Friday 27 June 2014

Circular reasoning

It's kind of funny, really. In a really messed-up way.

The abuse I received from my father -- or rather, the point at which it seems physical punishment elevated into abuse -- started roughly when I was five-years-old. This, coincidentally, was around the time the headmaster at my primary school informed my parents that he believed I should be checked for some condition, as I was showing abnormal, anti-social tendencies.

I have come to the conclusion, rightly or wrongly, that he may have tried to 'beat me' into 'becoming normal'. Or at least I believe this may have been the initial motivation, as there appeared to be a greater malicious intent, or simply frustration, once I hit my teens. More on that at a later point, though.

I was reading one of the many books on psychology at my University's library earlier, and it suggested, although somewhat in passing, that abuse can cause 'semi-autistic' symptoms. Hence, the more abused the child is, the more they display behaviours associated with autistic disorders.

In other words... my father was beating me to 'make me become less autistic', while such abuse may have actually exacerbated my autistic traits.

Talk about irony!

Genesis

In the beginning...

I never know what to write for first blog-posts. But I'll be brief: this blog is designed to detail my stories of my past abuse, and my current Asperger-related adventures.

So who am I? I would prefer to remain anonymous, because I have always had a fear that if I were to recount the stories of my childhood or claim that I was abused as a child, a family member might chastise me or say I am exaggerating, or worse, making it all up.

What kind of abuse stories should you expect? I suffered physical and psychological abuse from my father. I once detailed some stories to a therapist, who responded with the statement: "...so, in other words, you suffered extreme abuse." I still maintain that my father is a bastard, but honestly, I feel sorry for him and I absolutely hate that I cannot get on with him at all. There was no sexual abuse... well, I suppose his threats of and attempts at stripping me when I was in my early-to-mid teens could count as some form of sexual abuse to some, but I don't wish to trivialise sexual abuse.
My mother... I don't know what kind of abuse she did to me, some emotional or psychological abuse of some kind or another. It's hard to explain it in brief here.
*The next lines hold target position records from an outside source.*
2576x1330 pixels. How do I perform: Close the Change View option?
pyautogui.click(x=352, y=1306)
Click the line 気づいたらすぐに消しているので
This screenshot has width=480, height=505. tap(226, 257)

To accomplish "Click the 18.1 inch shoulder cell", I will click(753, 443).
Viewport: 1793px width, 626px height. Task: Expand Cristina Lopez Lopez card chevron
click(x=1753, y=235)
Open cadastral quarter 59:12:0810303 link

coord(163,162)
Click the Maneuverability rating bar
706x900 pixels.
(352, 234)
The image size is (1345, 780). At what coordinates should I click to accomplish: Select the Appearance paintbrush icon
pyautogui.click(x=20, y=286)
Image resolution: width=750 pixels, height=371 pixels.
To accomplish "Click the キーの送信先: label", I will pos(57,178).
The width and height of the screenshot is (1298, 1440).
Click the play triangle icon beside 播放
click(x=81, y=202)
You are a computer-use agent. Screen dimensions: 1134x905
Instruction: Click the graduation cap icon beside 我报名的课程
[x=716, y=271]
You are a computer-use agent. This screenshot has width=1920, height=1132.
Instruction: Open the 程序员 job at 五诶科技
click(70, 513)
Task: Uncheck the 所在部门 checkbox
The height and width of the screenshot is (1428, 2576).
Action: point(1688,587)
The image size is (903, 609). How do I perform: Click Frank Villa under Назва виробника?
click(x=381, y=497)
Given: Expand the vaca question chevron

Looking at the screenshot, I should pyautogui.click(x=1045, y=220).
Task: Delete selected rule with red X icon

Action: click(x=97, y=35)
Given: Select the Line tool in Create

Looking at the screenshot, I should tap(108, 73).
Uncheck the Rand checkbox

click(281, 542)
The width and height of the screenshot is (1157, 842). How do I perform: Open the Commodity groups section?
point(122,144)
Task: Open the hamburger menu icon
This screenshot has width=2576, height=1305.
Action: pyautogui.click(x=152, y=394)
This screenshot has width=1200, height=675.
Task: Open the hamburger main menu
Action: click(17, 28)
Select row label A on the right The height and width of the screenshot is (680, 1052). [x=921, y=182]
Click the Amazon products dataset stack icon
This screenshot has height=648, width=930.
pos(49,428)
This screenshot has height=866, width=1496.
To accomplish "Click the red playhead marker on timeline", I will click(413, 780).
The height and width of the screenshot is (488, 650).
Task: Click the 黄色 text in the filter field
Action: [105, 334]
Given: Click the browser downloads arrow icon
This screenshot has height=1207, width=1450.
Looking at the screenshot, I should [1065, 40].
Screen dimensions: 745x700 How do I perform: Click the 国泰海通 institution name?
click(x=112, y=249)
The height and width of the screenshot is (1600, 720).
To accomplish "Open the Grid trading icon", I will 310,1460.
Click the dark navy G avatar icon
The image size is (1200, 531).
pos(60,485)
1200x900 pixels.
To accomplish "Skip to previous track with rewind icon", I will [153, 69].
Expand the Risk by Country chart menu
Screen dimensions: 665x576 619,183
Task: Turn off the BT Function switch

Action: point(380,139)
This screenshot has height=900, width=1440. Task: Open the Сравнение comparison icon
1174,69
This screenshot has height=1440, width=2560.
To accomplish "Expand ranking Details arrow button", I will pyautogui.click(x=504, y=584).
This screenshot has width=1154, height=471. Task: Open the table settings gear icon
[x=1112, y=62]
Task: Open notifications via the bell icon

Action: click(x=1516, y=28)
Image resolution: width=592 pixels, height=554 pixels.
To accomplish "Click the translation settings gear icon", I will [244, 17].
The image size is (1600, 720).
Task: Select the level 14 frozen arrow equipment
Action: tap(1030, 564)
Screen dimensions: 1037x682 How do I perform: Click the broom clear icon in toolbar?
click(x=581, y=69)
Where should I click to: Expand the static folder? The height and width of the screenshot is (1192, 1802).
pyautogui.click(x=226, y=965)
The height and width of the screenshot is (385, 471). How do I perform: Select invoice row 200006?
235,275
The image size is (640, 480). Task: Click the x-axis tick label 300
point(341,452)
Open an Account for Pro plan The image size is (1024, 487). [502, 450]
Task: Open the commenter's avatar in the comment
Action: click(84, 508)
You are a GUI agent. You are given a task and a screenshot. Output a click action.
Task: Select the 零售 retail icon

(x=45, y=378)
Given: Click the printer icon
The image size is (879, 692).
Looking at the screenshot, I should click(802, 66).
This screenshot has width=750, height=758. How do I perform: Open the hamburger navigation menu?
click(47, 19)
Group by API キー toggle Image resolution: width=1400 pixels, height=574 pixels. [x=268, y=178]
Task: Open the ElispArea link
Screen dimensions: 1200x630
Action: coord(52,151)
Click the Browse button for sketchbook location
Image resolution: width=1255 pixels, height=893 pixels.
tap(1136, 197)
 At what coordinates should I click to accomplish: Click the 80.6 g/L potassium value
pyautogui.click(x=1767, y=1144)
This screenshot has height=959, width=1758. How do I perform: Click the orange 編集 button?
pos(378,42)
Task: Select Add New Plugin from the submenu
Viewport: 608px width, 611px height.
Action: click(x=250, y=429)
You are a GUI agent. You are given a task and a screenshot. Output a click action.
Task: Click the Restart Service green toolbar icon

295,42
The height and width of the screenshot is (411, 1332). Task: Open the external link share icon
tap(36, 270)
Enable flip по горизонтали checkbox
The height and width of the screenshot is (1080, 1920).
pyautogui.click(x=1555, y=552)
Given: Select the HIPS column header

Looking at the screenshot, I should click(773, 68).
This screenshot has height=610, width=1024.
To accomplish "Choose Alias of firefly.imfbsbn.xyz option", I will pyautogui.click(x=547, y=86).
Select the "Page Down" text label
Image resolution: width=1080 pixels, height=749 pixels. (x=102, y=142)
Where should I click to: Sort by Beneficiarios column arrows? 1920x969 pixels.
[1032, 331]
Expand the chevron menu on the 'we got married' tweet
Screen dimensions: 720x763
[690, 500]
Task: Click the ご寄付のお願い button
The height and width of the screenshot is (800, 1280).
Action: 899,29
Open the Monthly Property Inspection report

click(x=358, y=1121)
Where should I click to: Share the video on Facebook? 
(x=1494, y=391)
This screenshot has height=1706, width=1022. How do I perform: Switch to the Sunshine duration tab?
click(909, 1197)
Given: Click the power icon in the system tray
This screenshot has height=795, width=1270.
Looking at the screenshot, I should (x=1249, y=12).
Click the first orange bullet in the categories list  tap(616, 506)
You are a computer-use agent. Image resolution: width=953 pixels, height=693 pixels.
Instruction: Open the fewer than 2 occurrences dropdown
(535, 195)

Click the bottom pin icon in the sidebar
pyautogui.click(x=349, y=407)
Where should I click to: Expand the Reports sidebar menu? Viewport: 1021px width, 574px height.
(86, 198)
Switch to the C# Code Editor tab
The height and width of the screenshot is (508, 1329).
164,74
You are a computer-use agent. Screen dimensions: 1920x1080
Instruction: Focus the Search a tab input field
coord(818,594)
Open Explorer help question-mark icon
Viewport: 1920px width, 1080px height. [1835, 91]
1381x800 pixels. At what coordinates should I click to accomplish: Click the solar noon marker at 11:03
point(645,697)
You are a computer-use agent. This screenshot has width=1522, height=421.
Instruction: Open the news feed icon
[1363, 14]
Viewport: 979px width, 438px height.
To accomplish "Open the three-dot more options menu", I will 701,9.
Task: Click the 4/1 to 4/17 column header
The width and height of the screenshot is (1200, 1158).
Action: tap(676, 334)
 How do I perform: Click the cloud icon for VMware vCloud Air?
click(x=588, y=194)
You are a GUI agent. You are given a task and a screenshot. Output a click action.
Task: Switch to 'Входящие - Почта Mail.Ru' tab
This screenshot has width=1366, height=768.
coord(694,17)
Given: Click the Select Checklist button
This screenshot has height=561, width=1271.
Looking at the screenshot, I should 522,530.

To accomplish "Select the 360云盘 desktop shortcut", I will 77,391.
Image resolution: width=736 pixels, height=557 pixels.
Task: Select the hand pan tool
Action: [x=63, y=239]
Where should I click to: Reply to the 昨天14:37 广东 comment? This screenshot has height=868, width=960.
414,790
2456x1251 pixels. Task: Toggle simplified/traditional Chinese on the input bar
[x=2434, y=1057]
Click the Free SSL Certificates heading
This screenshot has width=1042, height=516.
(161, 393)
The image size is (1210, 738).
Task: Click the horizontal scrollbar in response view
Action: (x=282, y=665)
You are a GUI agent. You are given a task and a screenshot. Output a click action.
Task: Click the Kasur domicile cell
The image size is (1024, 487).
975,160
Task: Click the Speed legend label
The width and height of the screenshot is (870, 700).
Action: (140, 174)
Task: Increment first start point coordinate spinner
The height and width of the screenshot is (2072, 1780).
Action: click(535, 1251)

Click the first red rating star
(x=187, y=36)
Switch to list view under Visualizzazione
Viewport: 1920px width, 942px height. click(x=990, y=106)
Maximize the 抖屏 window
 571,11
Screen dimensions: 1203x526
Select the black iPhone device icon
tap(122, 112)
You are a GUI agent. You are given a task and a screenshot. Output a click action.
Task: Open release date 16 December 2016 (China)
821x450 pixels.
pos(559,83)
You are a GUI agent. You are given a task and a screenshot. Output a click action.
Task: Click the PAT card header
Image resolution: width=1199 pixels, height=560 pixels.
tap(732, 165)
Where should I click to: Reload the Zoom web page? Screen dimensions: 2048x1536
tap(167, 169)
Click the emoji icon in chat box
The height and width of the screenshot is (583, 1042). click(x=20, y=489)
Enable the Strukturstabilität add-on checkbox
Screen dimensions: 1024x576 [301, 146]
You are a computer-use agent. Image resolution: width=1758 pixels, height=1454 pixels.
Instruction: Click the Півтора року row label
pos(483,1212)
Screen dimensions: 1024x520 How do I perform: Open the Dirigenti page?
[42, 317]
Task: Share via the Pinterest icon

What are my Asperger symptoms? Curiously, despite being female, I exhibit traits typically associated with male sufferers. But anyway, have a look at any list of Asperger symptoms, and I can tell you that I have every single one of them to some degree.

And why am I writing all this? This is not meant to be a blog, to which I resort when I want to have a moan or self-pity. I am extremely interested in psychology, and I often find myself reading books on the psychology associated with abuse victims.Roughly three years ago, I was diagnosed with severe depression. After I started treatment (which I am still currently taking and I am likely to continue taking for the rest of my life), I vowed not to become like the other text-book victims, whose lives descend into one of confusion and misery. Instead, I wish to regulate my behaviour, and try to blend in with the rest of society. Apart from the occasional flashback or anxiety episode, things aren't looking so bad. Oh, and panic attacks, which are becoming less and less common, hurrah. This blog is meant to detail my attempts at living a life not defined by my psychologically abnormal past.

So there you go, welcome to my blog. I hope it is of some interest to some people, somewhere.